Perpignan, première ville de cette taille à avoir élu un maire Rassemblement national, compterait dans sa population un tiers de descendants de républicains espagnols. Cet été, on a pu croiser sur ses plages aussi bien de jeunes suprémacistes blancs prêts à patrouiller sur la frontière que des militants de l’association Welcome 66 pour une initiative très populaire  : apprendre à nager aux migrants… Complexe.

Mathilde Pette, professeure de sociologie à l’université de Perpignan, a travaillé sur les migrants et les associations de solidarité dans le nord de la France. Pour ce qui est des Pyrénées-Orientales, elle estime que le mémorial de Rivesaltes, dont elle a été membre du conseil scientifique, incarne cette complexité et la nécessité de tisser des liens entre le passé et le présent. «  C’est essentiel de transmettre la mémoire de ce lieu emblématique, sans oublier aucune des 60 000 personnes qui y sont passées.  » Conçu, en 1938-1939, pour être un camp militaire préparant les soldats au départ vers les colonies, le lieu a été converti en camp d’internement pour les républicains espagnols, puis pour les Juifs français et étrangers, pour les tziganes… Après 1945, on y a parqué des prisonniers allemands, puis des tirailleurs des colonies, puis des indépendantistes algériens, puis des harkis après 1962. Après une période d’abandon, on y a installé, en 1984, un centre de rétention administrative qui a fonctionné jusqu’en 2007, avant d’être déplacé à deux pas, près de l’aéroport…

«  Le mémorial n’aurait pas existé sans que des citoyens découvrent des fiches d’internés jetées à la décharge municipale, et se mobilisent pour faire de Rivesaltes un lieu de mémoire vivante. Je travaille à retrouver la trace de toutes ces personnes, à construire un récit collectif solidaire de ce qui a été vécu et accompli par les militants.  » Pour cette sociologue engagée, la mémoire des luttes est un enjeu  ; elle se renforce dans la production de récits qui évitent que l’engagement citoyen soit invisibilisé ou vidé de sens. Ils encourageront peut-être de nouvelles mobilisations.

  • Festival Visa pour l’image. Entrée libre jusqu’au 17 septembre. Pour les scolaires jusqu’au 29 septembre.
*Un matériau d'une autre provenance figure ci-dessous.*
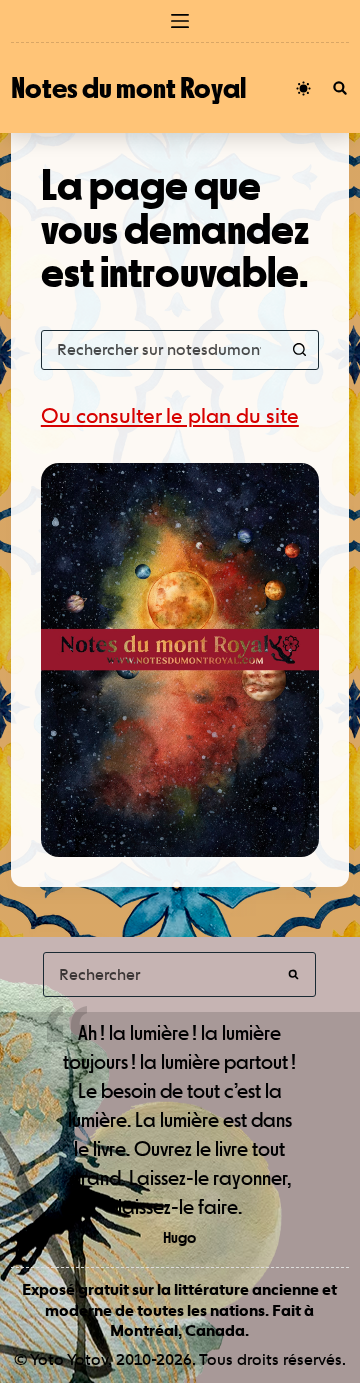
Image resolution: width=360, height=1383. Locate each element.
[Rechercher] (340, 88)
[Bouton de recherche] (299, 350)
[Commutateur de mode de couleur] (303, 88)
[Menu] (180, 21)
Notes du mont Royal (128, 87)
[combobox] (161, 350)
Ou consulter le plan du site (170, 415)
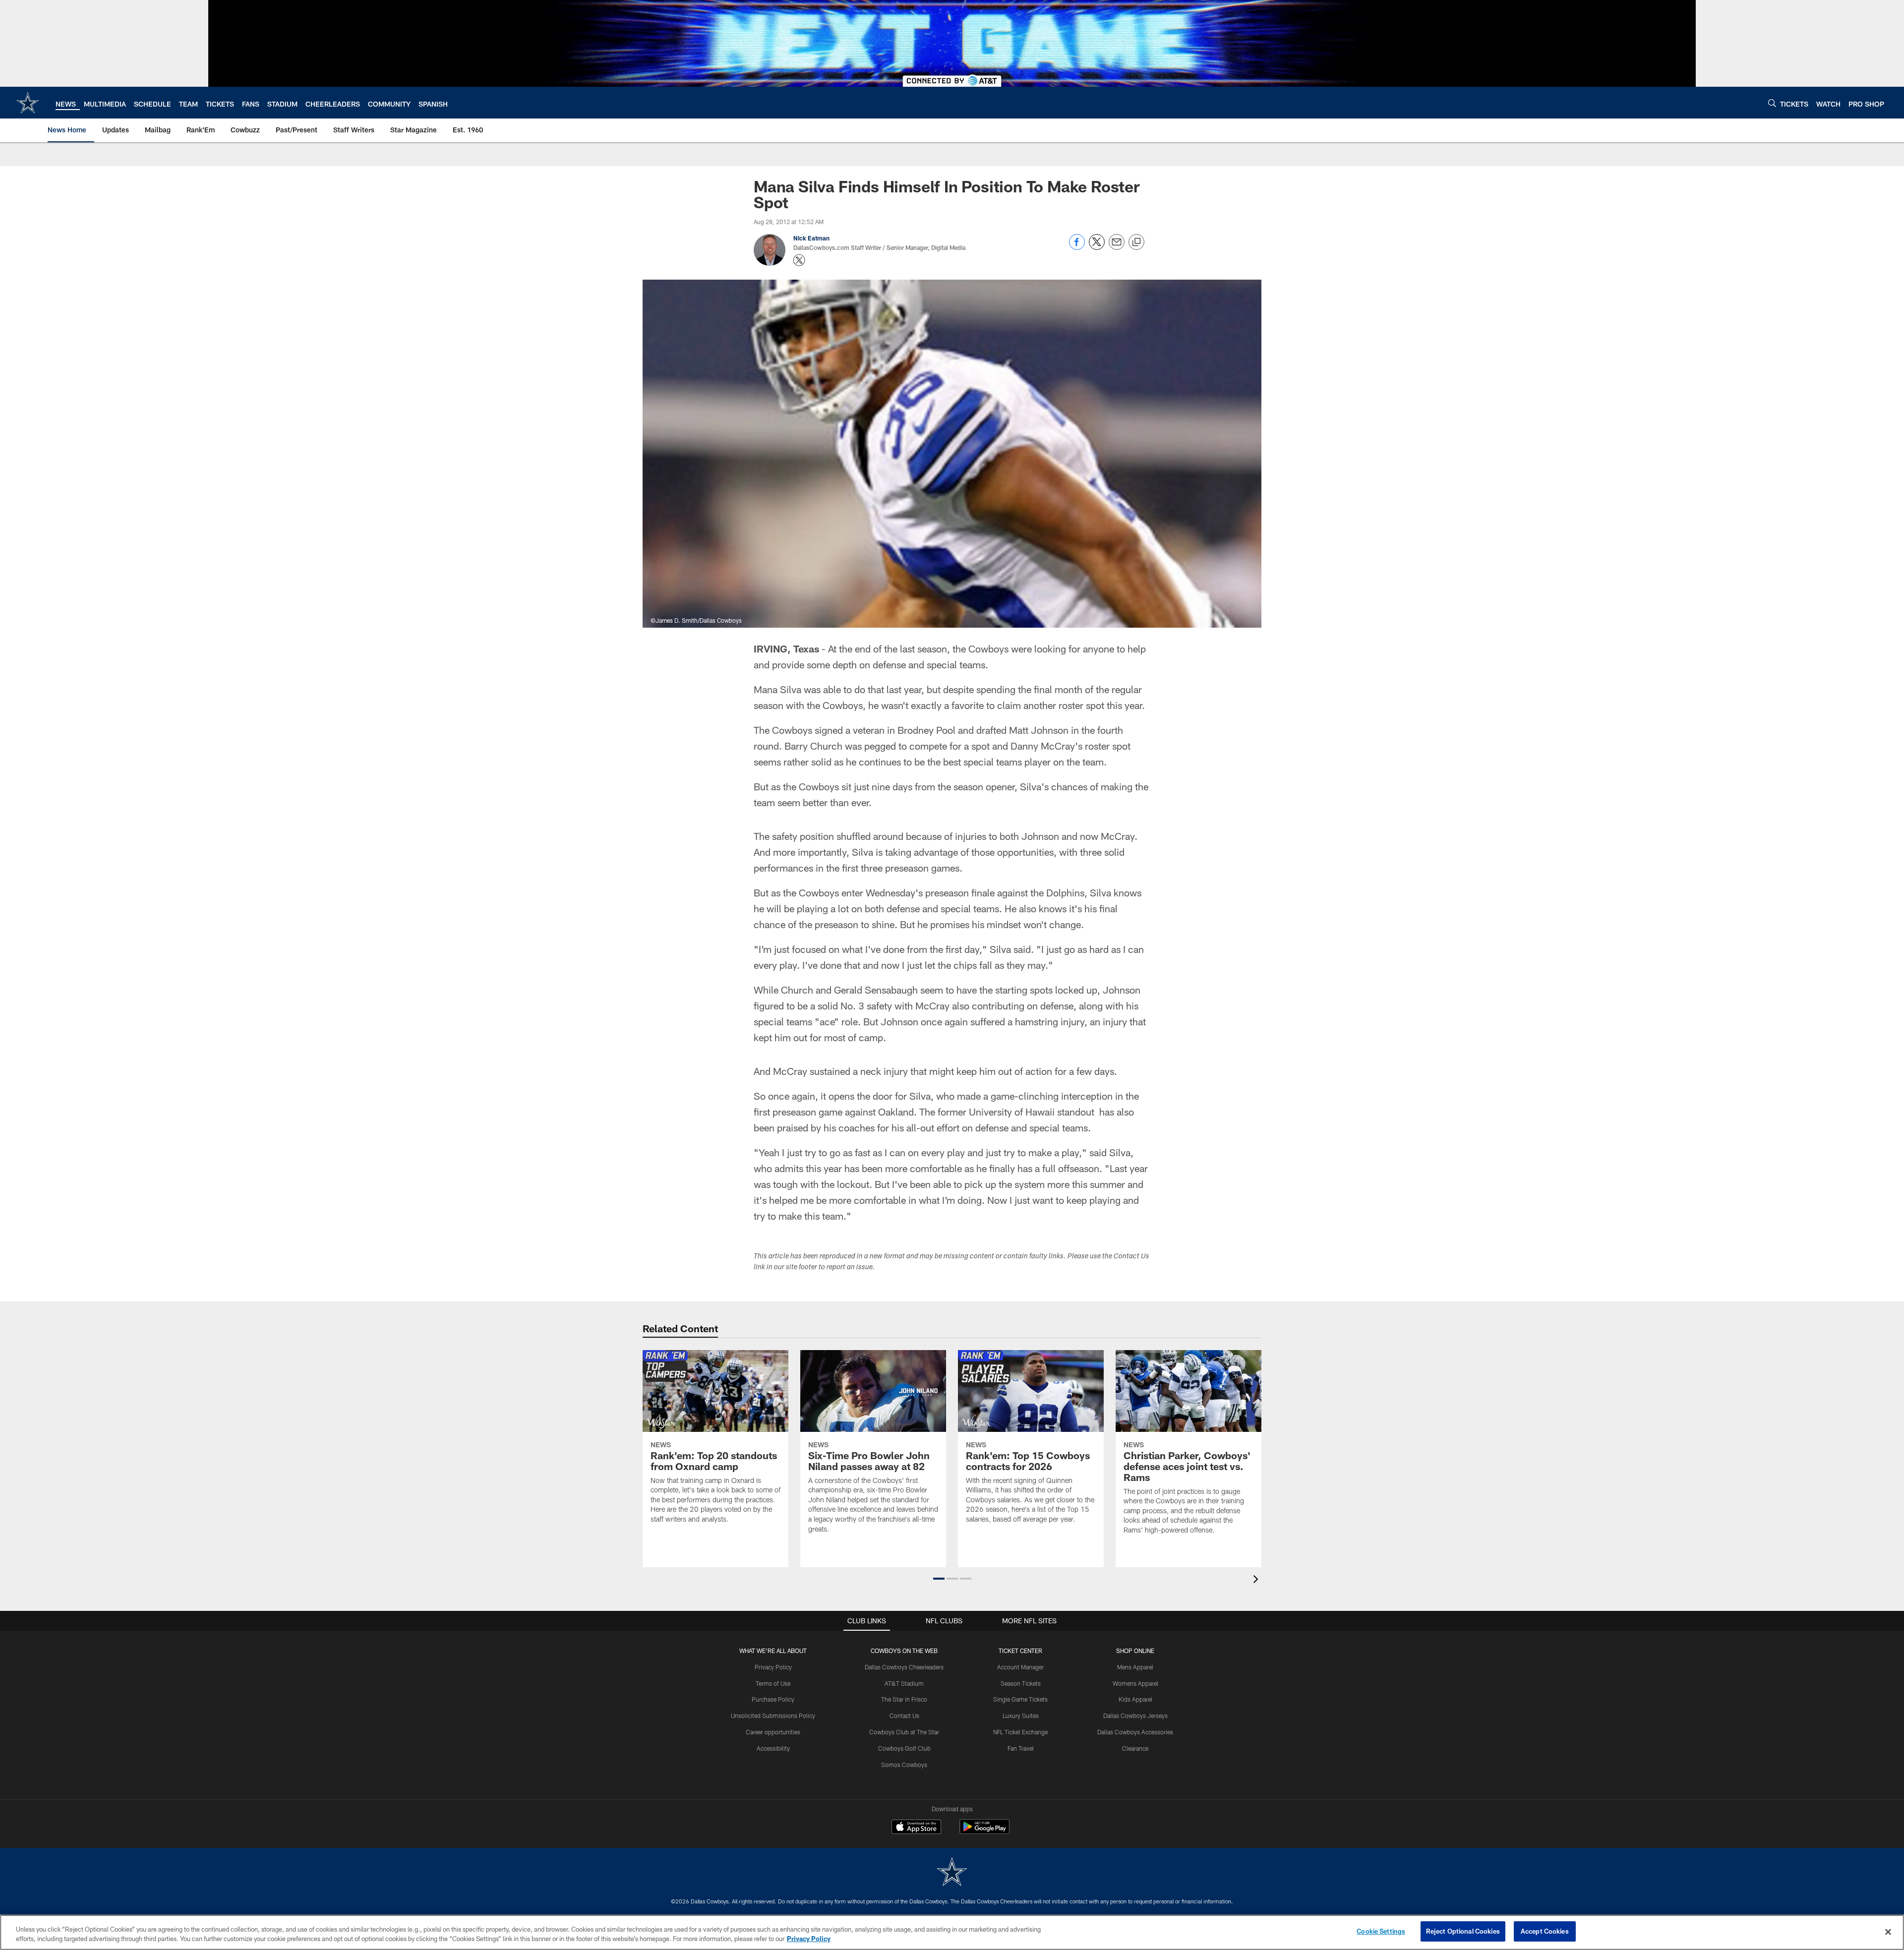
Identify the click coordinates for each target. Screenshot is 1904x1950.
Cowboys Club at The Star (904, 1731)
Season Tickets (1021, 1683)
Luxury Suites (1021, 1715)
Exposition d’une sélection de tirages très grand format au parc de la Villette, à Paris, du 16 au 30 septembre, dont un diaporama diffusé dans la grande halle les 22 et 23 septembre.
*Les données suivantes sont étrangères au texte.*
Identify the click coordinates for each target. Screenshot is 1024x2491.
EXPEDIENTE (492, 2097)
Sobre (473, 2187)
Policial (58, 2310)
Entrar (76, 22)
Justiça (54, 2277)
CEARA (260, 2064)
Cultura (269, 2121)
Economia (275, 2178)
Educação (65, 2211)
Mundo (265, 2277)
La Cgt et les « rejetons » dans le off

La Cgt est invitée dans le off depuis 1995. L’exposition de Nicolas Lee se tient sur le site de la bourse du travail historique, place Rigaud, au centre ville. Tout comme celle de l’union départementale Cgt des Pyrénées-Orientales, qui présente les meilleurs clichés de trois de ses militants photographes, réalisés lors de la mobilisation contre la réforme des retraites. Des images à la fois festives, combatives et revendicatives. Une manière symbolique de rappeler que ce lieux fête ses 120 ans d’existence et restera un point de rassemblements et de luttes, même s’il a été transformé en bibliothèque universitaire.

Le Snj-Cgt a également donné à voir, début septembre, des photos du Bal des rejetons, un collectif de 30 photographes non sélectionnés à la suite de l’appel d’offre de la Bibliothèque nationale de France, qui avait pour objectif de soutenir la profession, mais n’a financé – à hauteur de 22 000 euros – que 200 projets parmi 1 500 dossiers déposés, pour faire le portrait de « la France post-Covid ». Un financement participatif a permis aux rejetés (les « rejetons ») de récolter près de 30 000 euros pour faire germer leurs pousses, en menant à bien leurs reportages. Ils font même l’objet d’un superbe ouvrage : Le Bal des rejetons. Un voyage photographique en France, Éditions de juillet, 496 pages, 49 euros.